• [DIRECTIONS FOR THIS TASK]: Look below for lines that hold the string "from" and copy each one.

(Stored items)
┏━━
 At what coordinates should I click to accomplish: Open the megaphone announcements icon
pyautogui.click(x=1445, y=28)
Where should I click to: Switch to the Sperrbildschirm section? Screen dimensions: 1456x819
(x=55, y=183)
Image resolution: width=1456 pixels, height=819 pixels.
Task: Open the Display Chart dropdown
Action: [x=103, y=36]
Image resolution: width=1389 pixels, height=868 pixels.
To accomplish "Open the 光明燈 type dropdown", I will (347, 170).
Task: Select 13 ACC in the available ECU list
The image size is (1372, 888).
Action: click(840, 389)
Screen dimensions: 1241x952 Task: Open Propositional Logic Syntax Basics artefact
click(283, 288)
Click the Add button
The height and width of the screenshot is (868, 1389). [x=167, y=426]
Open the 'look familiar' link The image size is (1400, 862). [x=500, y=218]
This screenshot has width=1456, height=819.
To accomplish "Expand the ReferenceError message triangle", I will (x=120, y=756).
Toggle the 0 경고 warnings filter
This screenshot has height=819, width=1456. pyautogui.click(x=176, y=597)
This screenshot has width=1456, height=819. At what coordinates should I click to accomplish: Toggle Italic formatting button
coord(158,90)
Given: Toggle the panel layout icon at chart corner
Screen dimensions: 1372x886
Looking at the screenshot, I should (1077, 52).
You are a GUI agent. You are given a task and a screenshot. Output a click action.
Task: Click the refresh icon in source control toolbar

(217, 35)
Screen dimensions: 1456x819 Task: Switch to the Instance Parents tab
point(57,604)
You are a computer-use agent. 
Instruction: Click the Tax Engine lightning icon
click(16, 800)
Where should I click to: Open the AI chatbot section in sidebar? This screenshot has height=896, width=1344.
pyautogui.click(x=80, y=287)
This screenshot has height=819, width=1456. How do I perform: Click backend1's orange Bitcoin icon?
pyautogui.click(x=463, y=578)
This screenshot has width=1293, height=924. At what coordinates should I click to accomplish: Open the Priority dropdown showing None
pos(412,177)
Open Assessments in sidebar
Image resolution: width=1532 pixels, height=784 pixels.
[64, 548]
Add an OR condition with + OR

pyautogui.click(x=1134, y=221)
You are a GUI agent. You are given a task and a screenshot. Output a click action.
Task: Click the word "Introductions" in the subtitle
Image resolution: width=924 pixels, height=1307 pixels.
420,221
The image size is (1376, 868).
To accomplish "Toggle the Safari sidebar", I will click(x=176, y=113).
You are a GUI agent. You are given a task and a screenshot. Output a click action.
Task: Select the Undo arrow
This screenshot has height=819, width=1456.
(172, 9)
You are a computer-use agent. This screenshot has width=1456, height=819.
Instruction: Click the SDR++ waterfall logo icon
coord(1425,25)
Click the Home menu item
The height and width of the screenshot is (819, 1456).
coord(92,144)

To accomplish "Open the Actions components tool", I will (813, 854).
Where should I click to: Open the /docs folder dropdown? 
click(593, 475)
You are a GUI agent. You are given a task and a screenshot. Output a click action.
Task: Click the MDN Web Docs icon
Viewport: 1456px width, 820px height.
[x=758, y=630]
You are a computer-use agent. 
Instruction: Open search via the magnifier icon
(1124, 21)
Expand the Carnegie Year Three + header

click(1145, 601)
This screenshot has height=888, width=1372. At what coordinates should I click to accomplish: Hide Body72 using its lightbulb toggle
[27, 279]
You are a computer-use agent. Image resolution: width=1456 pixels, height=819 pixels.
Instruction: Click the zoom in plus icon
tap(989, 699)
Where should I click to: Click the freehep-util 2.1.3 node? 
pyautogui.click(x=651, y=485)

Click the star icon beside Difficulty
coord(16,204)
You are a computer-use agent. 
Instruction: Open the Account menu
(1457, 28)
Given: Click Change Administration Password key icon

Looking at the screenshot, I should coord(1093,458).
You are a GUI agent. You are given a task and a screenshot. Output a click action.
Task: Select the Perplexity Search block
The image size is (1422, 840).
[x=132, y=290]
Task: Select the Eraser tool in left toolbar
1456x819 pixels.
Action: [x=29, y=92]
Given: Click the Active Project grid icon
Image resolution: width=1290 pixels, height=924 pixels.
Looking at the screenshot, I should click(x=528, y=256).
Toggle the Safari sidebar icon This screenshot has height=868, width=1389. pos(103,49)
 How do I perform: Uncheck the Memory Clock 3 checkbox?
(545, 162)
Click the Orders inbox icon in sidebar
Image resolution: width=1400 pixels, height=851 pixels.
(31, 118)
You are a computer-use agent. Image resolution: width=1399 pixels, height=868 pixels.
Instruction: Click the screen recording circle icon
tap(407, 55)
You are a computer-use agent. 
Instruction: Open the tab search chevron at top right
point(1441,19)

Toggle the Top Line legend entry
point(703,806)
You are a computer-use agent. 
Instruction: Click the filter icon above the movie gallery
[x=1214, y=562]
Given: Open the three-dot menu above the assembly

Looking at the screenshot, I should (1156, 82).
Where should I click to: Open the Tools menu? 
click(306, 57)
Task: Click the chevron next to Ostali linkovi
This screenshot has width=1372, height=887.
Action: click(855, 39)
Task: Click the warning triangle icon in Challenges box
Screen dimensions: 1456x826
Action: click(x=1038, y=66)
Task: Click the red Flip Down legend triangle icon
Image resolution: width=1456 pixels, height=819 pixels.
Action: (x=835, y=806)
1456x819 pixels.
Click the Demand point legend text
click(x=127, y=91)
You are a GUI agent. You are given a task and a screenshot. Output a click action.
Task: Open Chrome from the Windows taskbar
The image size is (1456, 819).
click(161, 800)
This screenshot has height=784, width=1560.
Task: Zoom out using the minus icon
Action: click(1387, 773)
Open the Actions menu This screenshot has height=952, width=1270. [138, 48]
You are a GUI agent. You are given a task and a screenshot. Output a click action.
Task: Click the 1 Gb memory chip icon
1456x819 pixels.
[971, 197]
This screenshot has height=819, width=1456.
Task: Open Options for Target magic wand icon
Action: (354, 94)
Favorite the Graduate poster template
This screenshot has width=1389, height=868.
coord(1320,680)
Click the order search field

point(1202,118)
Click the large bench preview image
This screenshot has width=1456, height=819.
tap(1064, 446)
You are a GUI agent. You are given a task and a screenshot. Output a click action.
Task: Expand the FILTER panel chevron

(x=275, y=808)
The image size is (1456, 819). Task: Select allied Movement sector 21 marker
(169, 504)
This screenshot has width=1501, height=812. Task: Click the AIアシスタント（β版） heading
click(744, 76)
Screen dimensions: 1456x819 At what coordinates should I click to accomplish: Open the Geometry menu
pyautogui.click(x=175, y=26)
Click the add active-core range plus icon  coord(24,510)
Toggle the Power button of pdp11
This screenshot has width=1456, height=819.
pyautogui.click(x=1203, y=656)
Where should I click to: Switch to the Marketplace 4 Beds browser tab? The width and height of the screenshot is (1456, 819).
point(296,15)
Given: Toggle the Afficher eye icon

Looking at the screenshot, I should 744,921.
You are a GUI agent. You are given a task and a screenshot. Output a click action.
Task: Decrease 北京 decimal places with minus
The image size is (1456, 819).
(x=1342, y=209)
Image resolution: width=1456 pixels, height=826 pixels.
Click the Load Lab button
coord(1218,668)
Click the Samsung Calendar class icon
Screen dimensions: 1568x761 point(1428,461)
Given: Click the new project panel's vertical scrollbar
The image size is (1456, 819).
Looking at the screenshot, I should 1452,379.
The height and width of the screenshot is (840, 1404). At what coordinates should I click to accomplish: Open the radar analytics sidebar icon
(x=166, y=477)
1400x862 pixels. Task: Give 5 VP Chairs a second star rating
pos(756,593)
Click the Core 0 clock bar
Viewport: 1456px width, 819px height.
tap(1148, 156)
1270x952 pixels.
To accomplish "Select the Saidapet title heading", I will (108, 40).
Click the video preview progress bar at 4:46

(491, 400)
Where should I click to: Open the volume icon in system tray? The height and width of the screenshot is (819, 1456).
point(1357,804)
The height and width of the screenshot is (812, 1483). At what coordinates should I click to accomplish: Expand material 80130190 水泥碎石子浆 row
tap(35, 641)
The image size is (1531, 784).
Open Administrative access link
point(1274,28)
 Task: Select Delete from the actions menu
┗━━
• [ANSWER SECTION]:
Task: Open Chrome from the Windows taskbar
 Task: Select Delete from the actions menu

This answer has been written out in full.